**Extracted entries**
[BEGIN]
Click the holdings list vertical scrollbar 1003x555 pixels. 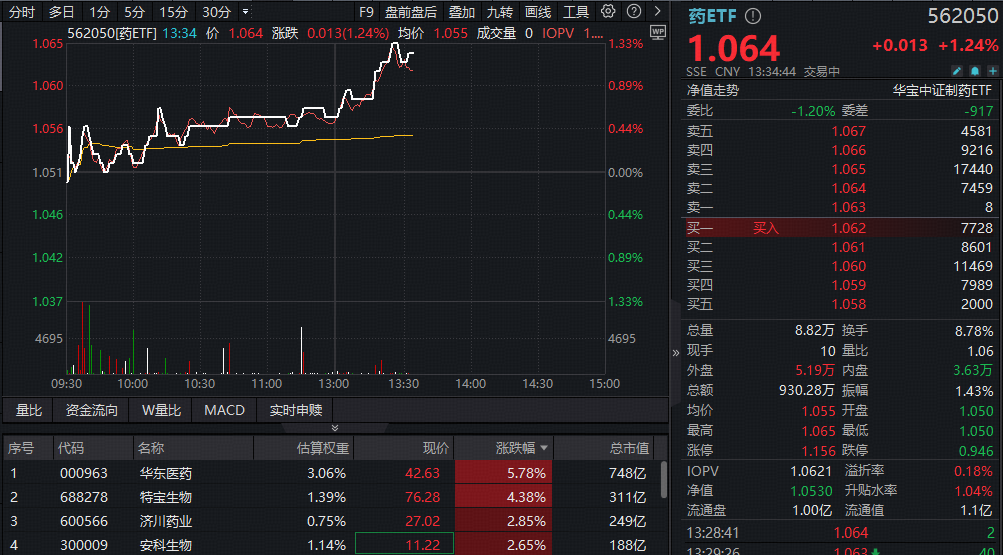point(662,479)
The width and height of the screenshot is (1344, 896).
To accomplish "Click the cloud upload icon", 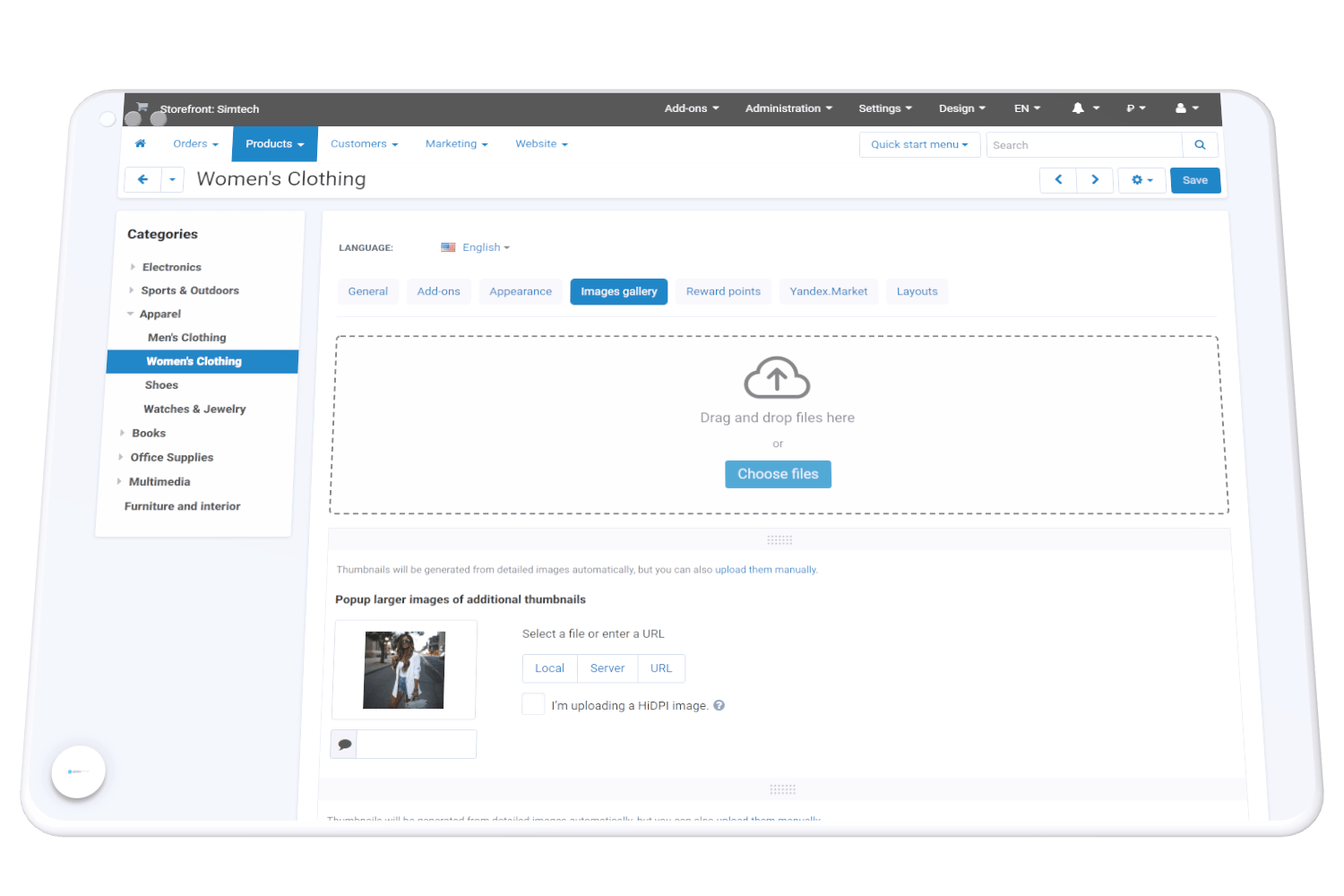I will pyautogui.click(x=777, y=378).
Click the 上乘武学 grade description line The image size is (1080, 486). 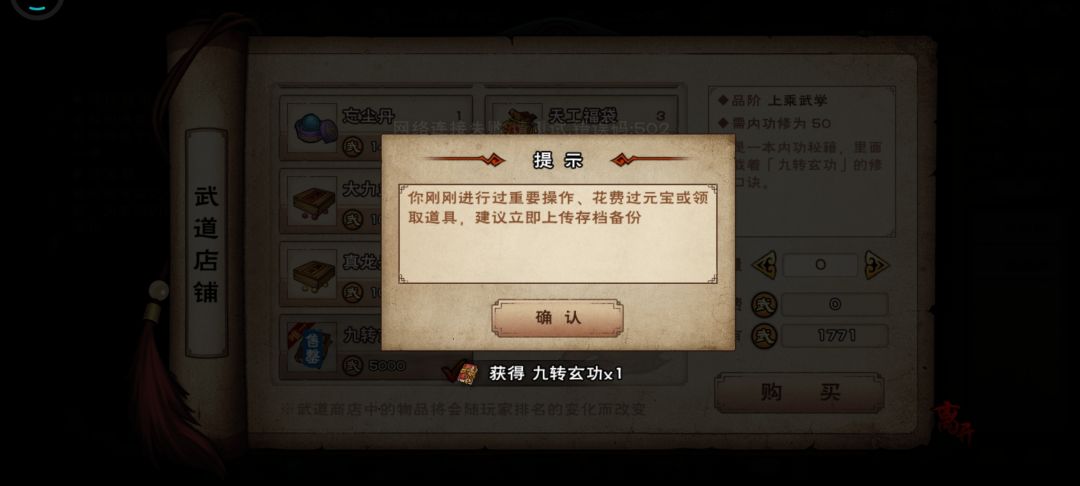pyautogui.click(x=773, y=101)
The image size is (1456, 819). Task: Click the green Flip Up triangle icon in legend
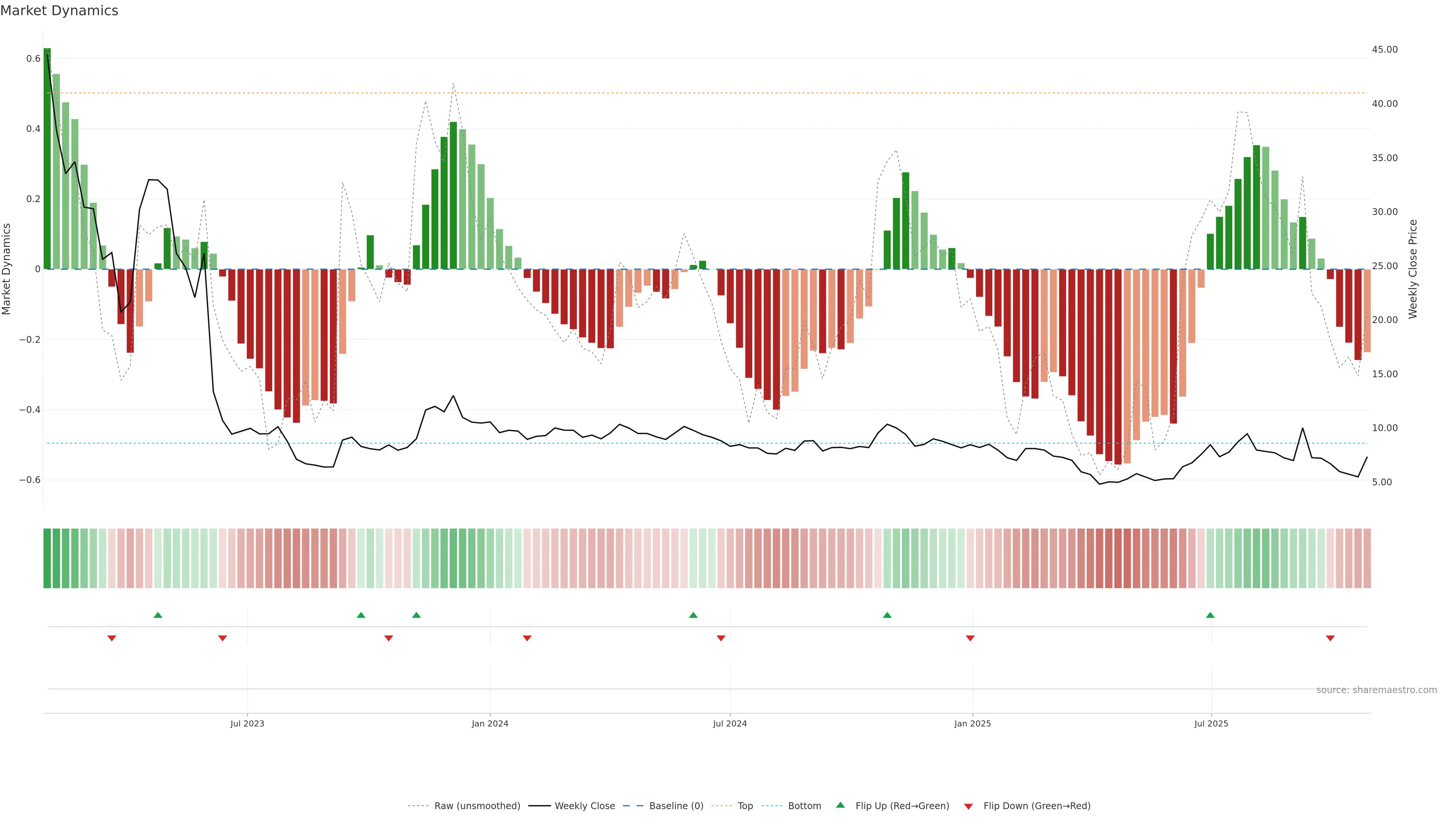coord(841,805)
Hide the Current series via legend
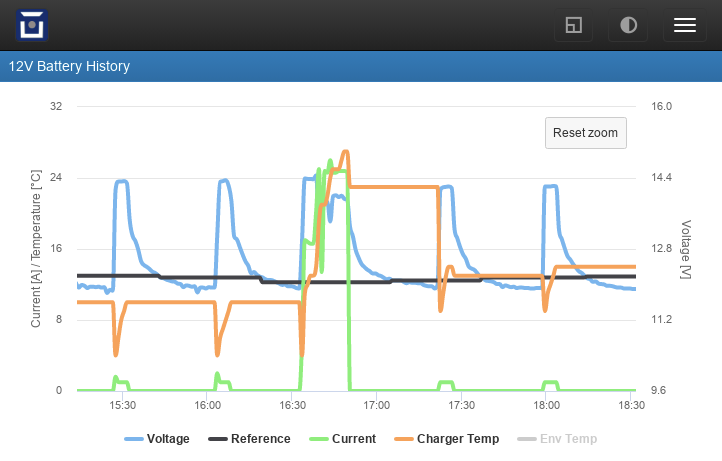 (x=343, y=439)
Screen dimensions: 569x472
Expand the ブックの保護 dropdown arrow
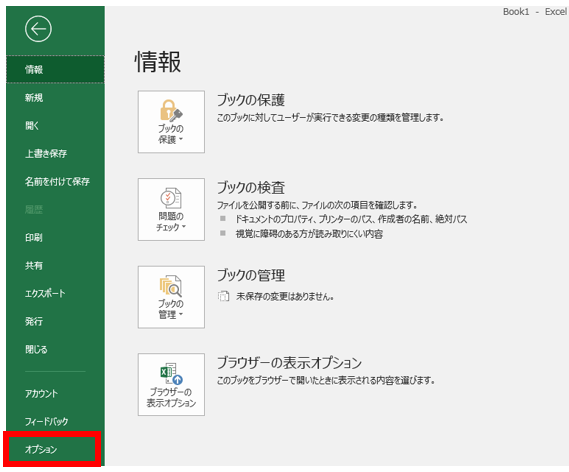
[END]
**Work required**
Offset every coordinate in the answers by 124 and rewrite the records from the line containing "The image size is (1456, 819)." through the end of the records, both ends included. Leave the pictures out.

**Result for this task**
The image size is (1456, 819). Task: Click the green Flip Up triangle icon in legend
coord(965,929)
Hide the Current series via legend
 (x=467, y=563)
Screen dimensions: 569x472
Expand the ブックの保護 dropdown arrow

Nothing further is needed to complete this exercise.